*** Data for processing ***

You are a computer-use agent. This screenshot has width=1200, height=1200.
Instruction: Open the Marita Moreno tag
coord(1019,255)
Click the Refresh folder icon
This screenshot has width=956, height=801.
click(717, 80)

***

Work request: Give back every entry, unchanged in any way.

Task output:
You are a computer-use agent. This screenshot has width=1200, height=1200.
Instruction: Open the Marita Moreno tag
coord(1019,255)
Click the Refresh folder icon
This screenshot has width=956, height=801.
click(717, 80)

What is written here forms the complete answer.